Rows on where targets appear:

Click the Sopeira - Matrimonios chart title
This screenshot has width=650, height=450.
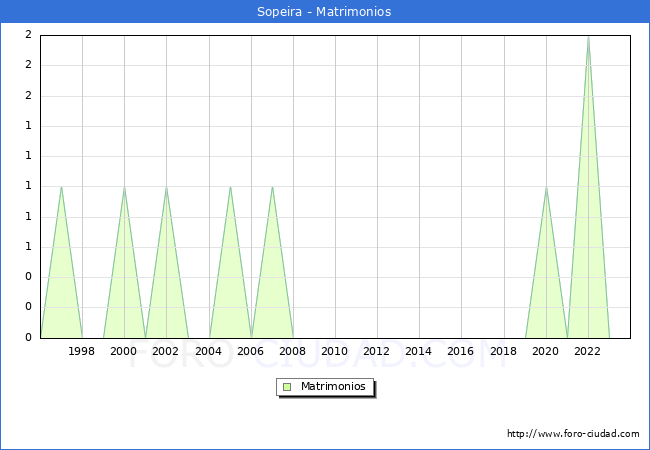[x=325, y=12]
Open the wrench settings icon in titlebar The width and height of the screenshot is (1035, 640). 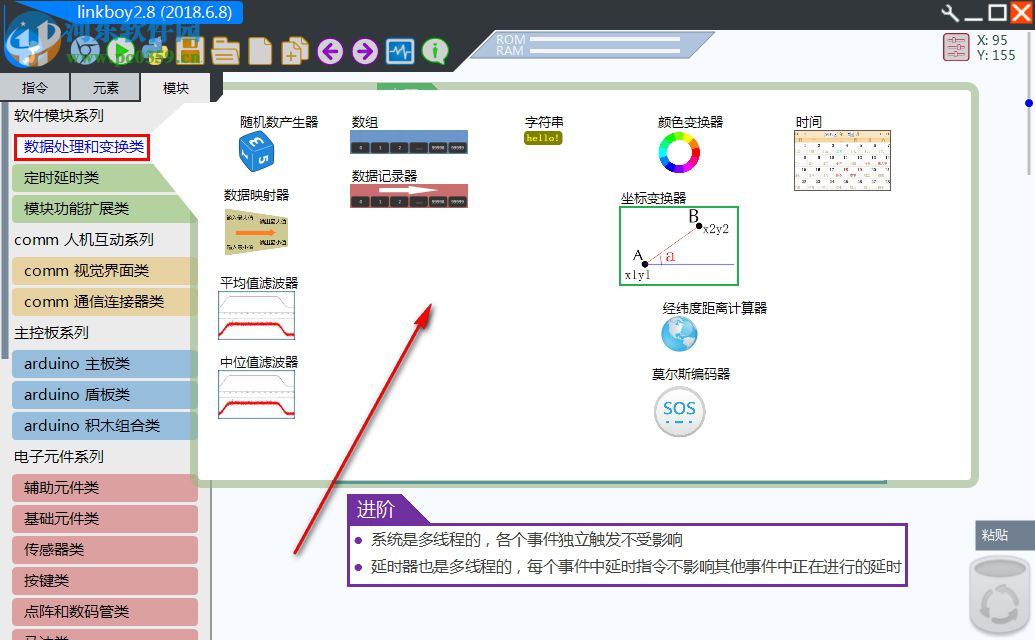(x=952, y=14)
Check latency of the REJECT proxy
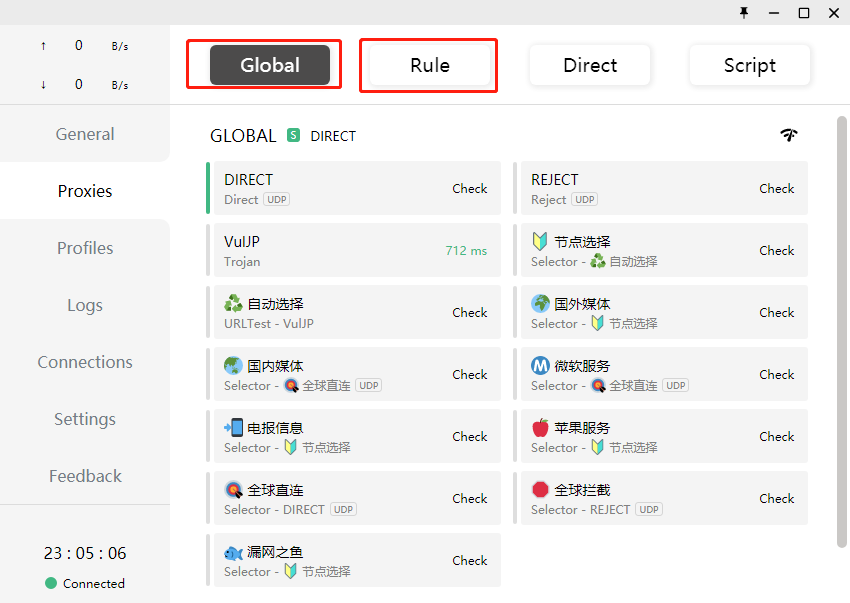This screenshot has width=850, height=603. [776, 188]
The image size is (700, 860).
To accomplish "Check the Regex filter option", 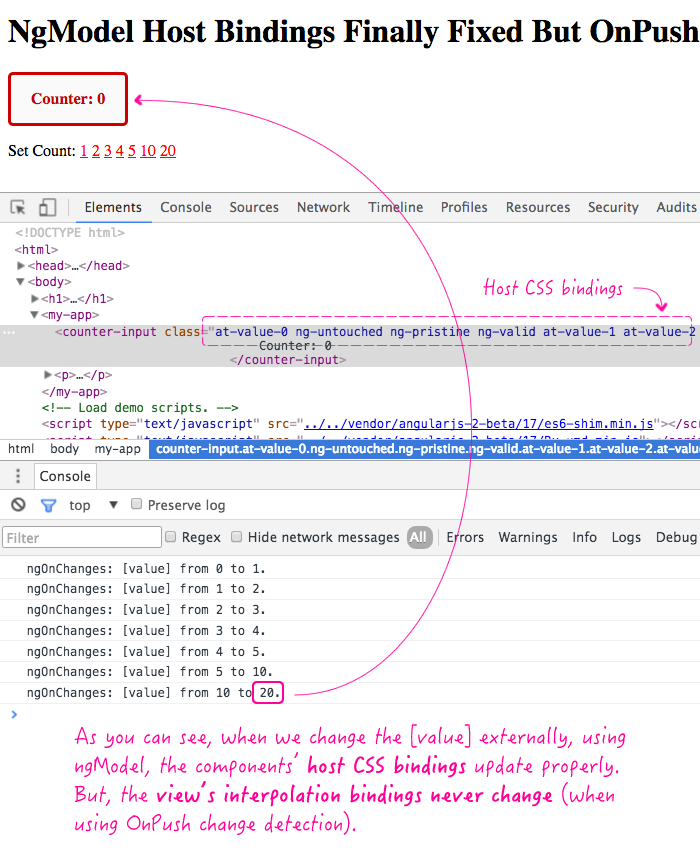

Task to carry out –
Copy the rows from the line containing "Check latency of the REJECT proxy" through the end of the rows, replacing "latency" with "response time" and keeping everything else the same. Leave the pictures out.

Full response –
Check response time of the REJECT proxy
This screenshot has width=850, height=603. [776, 188]
The image size is (700, 860).
To accomplish "Check the Regex filter option", 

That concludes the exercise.